If you check your FICO credit score, which is the method most commonly used by lenders, you'll see a number between 300 and 850. Higher scores are better, and scores in the range of 500-800 are most commonly seen.
Now, if you just want "good credit," it's not too hard to figure out how to get there. Pay your bills on time, don't borrow more than you can afford to pay back, and don't max out your credit cards, and your score should definitely fit into the "good" range.
But what if "good" isn't enough for you? Is there such a thing as a perfect credit score? And if so, how can you get there?
Is there such a thing?
Well, yes, but very few people are even capable of achieving it. According to one report, just 0.5% of consumers could theoretically achieve an 850, but the actual number of consumers who do is very small. In other words, for the vast majority of consumers, an 850 isn't possible -- even if they do everything right.
In fact, a perfect 850 is so rare that those who do have a perfect score often are the subject of news stories.
One person who achieved a perfect score shed some light on how he got there. He said that in his pursuit of a perfect 850, he watched his credit score like a hawk, obsessed over his credit card statement and reporting dates, and almost never applied for new credit. He also kept a small (non-zero) balance on his credit cards and says that paying down his mortgage was a big factor for his score.
Know what your score is made of
The actual FICO scoring formula is and always has been a closely guarded secret. Plus, the formula is updated fairly regularly, making it impossible to pinpoint the impact of any individual piece of information on your credit report.
However, the Fair Isaac Corporation, the creator of the FICO scoring model, does shed some light onto the relative weights of certain types of information.
The largest part of your credit score is "payment history," which makes up 35% of your total score. And this category is simple enough to master: just pay your bills on time and consistently.
Some of the other categories are not so straightforward. For example, "amounts owed" which counts for 30% sounds like your score will suffer if you have high loan and credit card balances, however this is not necessarily true. "Amounts owed" refers to the amount of your balances relative to your available credit.
For instance, if you have $2,000 in credit card debt and have total credit limits of $5,000, you are using 40% of your available credit. On the other hand, if you owe $15,000 in credit card debt, but have combined credit limits of $75,000, you are only using 20% of your available credit.
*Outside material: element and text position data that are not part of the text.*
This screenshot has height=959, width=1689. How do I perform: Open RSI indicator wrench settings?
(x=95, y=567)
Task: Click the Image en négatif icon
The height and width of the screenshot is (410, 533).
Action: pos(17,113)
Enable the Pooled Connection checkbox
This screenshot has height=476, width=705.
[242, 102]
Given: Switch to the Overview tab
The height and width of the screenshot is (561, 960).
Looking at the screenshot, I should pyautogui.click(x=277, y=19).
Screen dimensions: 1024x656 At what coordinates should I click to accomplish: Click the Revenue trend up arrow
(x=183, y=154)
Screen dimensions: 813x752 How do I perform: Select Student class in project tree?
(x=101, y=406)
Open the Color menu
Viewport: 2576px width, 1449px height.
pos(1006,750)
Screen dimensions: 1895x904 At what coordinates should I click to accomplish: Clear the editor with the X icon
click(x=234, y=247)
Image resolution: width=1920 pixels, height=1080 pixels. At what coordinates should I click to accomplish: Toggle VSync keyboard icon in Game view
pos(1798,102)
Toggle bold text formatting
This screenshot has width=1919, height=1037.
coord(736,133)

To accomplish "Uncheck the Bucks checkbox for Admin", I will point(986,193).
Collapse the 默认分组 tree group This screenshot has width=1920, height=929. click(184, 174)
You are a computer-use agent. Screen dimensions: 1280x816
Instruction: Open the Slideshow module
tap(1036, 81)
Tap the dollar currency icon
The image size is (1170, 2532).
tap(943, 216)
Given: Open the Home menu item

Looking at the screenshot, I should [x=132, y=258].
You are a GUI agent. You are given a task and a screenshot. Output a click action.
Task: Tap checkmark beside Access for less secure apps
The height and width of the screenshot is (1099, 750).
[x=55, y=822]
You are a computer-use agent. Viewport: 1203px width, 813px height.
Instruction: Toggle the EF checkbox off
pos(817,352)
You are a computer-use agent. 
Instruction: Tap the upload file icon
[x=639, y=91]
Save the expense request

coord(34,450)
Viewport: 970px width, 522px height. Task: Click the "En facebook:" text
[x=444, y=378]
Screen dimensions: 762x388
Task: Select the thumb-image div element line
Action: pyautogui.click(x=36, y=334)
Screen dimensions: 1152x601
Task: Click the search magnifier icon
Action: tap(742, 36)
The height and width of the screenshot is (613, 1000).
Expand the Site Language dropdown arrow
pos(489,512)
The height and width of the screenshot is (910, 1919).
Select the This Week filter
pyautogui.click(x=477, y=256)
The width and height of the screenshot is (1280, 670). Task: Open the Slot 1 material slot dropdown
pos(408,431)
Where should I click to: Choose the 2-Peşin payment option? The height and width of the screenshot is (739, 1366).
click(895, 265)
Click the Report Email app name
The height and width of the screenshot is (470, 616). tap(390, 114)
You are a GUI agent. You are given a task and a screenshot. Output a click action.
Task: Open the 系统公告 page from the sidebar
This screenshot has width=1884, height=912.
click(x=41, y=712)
The rest of your score comes from "types of credit used" which counts for 10% and gives you points for having a healthy mix of different credit types, such as a mortgage, auto loan, credit cards, etc. "New credit" takes into consideration how many of your accounts are new and how many times you have applied for credit recently, and makes up 10% of your score.
And finally, "length of credit history" accounts for the remaining 15% of your score and takes into account such factors as the average age of your open credit accounts and the age of your oldest credit account. For a more detailed description of what goes into each category, check out myfico.com.
Learn from the habits of "high achievers"
In addition to making public the weights of different categories, the FICO people also share some statistics about their highest achievers. These aren't people with "perfect" scores, but those in the upper tier with scores above 800, well into the realm of "excellent" credit.
For example, those consumers with the highest scores tend to keep their accounts open for a while. The average account age is 11 years, with the oldest account opened 25 years ago. And, the average high achiever uses just 7% of their total credit limit, and 96% have absolutely no late payments on their credit history.
Don't focus on being perfect
The best piece of advice I can give is that you shouldn't get too hung up on achieving a "perfect" score. Sure, there are some bragging rights to be had by seeing an "850" on your credit report, but there are few other benefits.
A credit score in the 800s will put you in the top 13% of U.S. consumers and will allow you to qualify for pretty much anything you want to buy, provided your income and employment situation are sufficient.
So while it makes complete sense to aim for a very high score, trying to achieve a "perfect" credit score is a very difficult goal, and one without many tangible benefits.